Interhemispheric functional synchronization at the first step of visual information processing in humans.

OBJECTIVE: We examined the interhemispheric functional synchronization of the visual cortex using coherence (Coh) analysis. METHODS: Achromatic or isoluminant chromatic sinusoidal grating stimuli were presented to each hemifield at a rate of 8 reversals/s to record steady-state visual-evoked potentials (S-VEPs) in 10 healthy subjects. Four recording electrodes were placed at O1, O2, P3 and P4, referred to an electrode at Cz.
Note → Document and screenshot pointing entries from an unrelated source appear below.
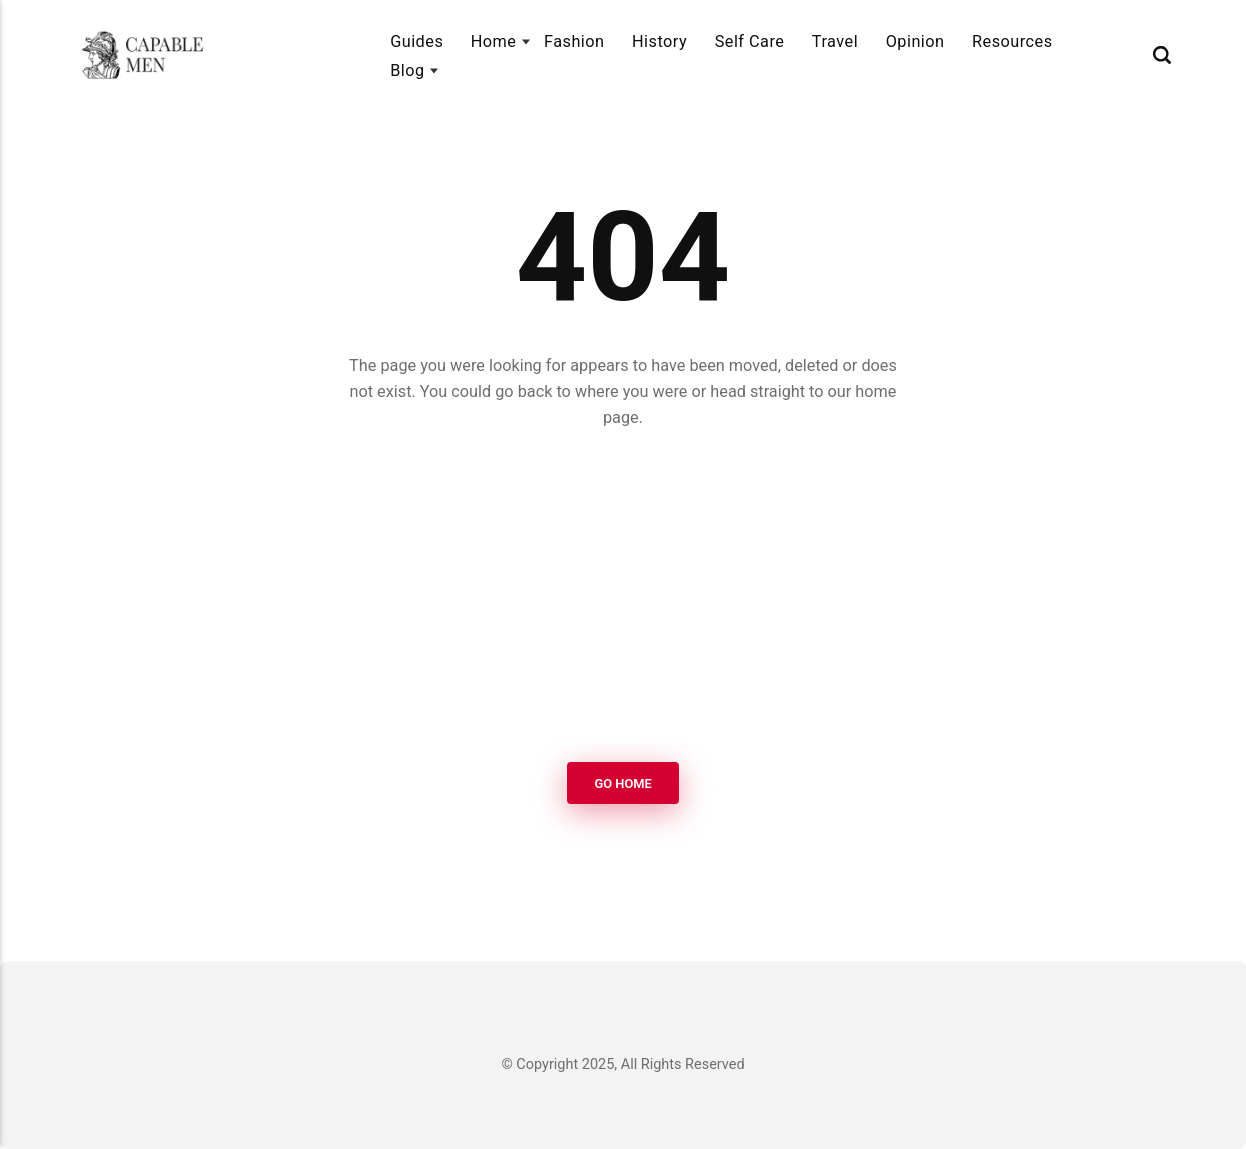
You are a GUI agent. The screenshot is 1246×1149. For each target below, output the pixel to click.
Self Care (750, 41)
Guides (416, 41)
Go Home (622, 783)
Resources (1012, 41)
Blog (407, 70)
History (659, 41)
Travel (835, 41)
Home (494, 41)
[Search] (1162, 54)
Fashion (574, 41)
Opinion (915, 41)
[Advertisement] (623, 598)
A total of 50 responses of 1 s epoch were averaged, and were subjected to discrete fast Fourier transforms to yield the amplitude and phase of the 8 Hz component. Ordinary and partial Coh values were also calculated. RESULTS: For both achromatic and chromatic stimuli, the 8 Hz amplitudes of O1 and O2 were significantly larger than those of P3 and P4 without any significant difference between O1 and O2. The phase lag between O1 and O2 was approximately 30 degrees (latency shift 10.4 ms). Partial Coh between O1 and O2 at 8 Hz was significantly greater than that of the unstimulated condition, and this was only observed at 8 Hz. CONCLUSIONS: These results suggest that interhemispheric synchronization in the occipital area occurs despite the nature of the visual stimuli. Therefore, the activation of interhemispheric connection is important for the early stage of the visual information processing. SIGNIFICANCE: Our results indicate that the first step of the visual information processing requires interhemispheric functional synchronization.